Total Disruption from Lockdowns
COVID started when I was 20 in my second year of school, now I’m 23 and my whole life has been flipped upside down. Throughout life, I was already dealing with lots of issues growing up as my parents immigrated to Canada and were in a bad relationship together, only staying together due to me and culture. Parents would always fight and stress us all out, never have good communication and be in a mess with regards to maintaining the house, taking care of me, finances, etc. Mother later had a work injury and fell into severe depression when I was 9, making our lives harder especially after she had just completed university again here in Canada for her new job; back injury has taken years to recover and doctor only put her on antidepressants as a treatment for depression, has taken her over 12 years to get back to her job. Stress and mental health issues from this for myself would lead to more fighting and dysfunction growing up, however, I was able to get through life okay and later get an okay job at a young age and get myself into engineering undergraduate. However, COVID restrictions came and totally disrupted my life during school, taking away my job and school away from me for a long time; I was able to get by in life despite my home situation through work and school, but COVID has just been too much. I got ill and became diagnosed with depression, IBS, binge eating disorder, and anxiety, and got treated by my doctor with antidepressants; the IBS and eating disorder became and have been more severe leading me to have chronic pain not just within my gut but now throughout other parts of my body, and I felt pain and discomfort throughout all parts of my body at least a few times as a result. It’s really difficult to get better, I’m doing everything I can, and not sure if I’ve been treated properly at all by my doctors or psychologists. Been trying my best to keep myself healthy.

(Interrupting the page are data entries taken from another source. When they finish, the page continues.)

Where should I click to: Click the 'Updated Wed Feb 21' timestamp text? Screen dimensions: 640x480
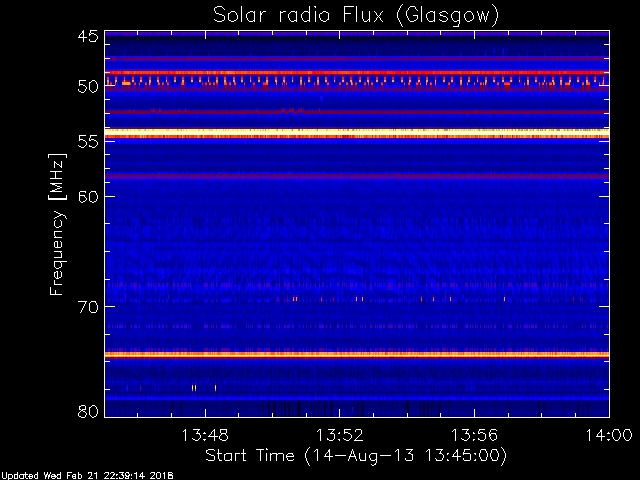(87, 475)
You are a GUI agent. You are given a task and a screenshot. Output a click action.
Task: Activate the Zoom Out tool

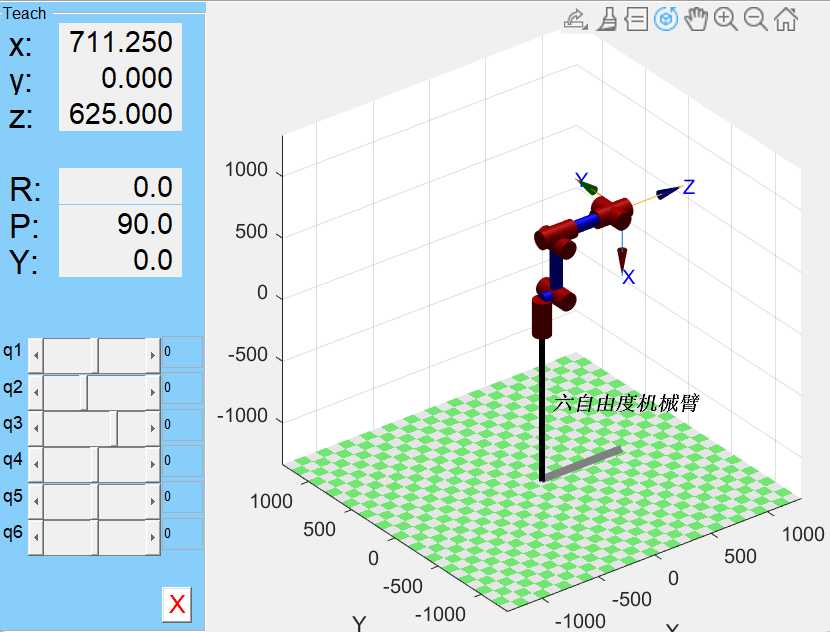pyautogui.click(x=755, y=18)
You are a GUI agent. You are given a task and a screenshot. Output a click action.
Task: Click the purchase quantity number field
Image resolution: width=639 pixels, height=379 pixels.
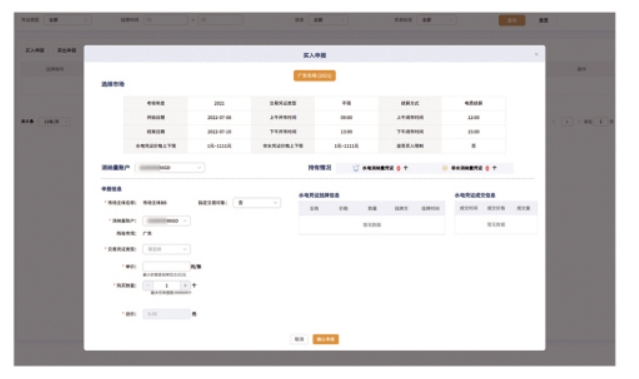coord(167,285)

Later on, I tried going back to school when they were reopening but unfortunately, at the last moment they no longer had any housing available for me to move into (hard to find a place there) and so I started driving to school. I had stopped driving right before COVID hit since I lived on campus initially and then didn’t drive again until summer 2021 after vaccination but was very depressed and feeling bodily ill driving around. Within the first two weeks of driving to school, I depressingly ended up crashing my car, leaving me without a vehicle to get there. Moreover, COVID restrictions had came back to my school, with all this going on I decided against going back to school as I wasn’t sure whether they would close down again and chose upon finally going back to my old job, however, not sure if this was a good choice but everything has just been very hard to go through and process properly about what to do with my life; family has not been properly supporting me as well despite all the diagnosis and ER visits I’ve had. Worked my old job and tried really hard to get better with lifestyle change, however, I’m still suffering from depression & chronic pain with everything that’s happened. Went back to school again properly in 2022 but ended up doing very bad as I haven’t recovered and my program is extremely difficult, last time I studied was when schools shut down. For the second semester, I didn’t go back to school as I didn’t want to waste time & money on not doing well and went back to my old job again. I am planning on going back again this year 2023 with a lighter course load and still trying to recover but my mental health and especially physical health issues are chronic and making my life just full of pain every day; will see if I can afford another vehicle. I’m only getting by because growing up with my family has made me somewhat resilient but it’s hard to keep going through this every day, especially when I feel pain all the time and my life hasn’t gone back to normal at all since this all happened, and it feels like all the hard work I was putting into school before all this has been taken away.
I have included a photo below of the mess in my home that I’ve had to live in growing up as it continues to happen. It’s very unbearable to live like this with my family and then have to deal with all this COVID disruption. Keeping myself anonymous as I would like to maintain my privacy.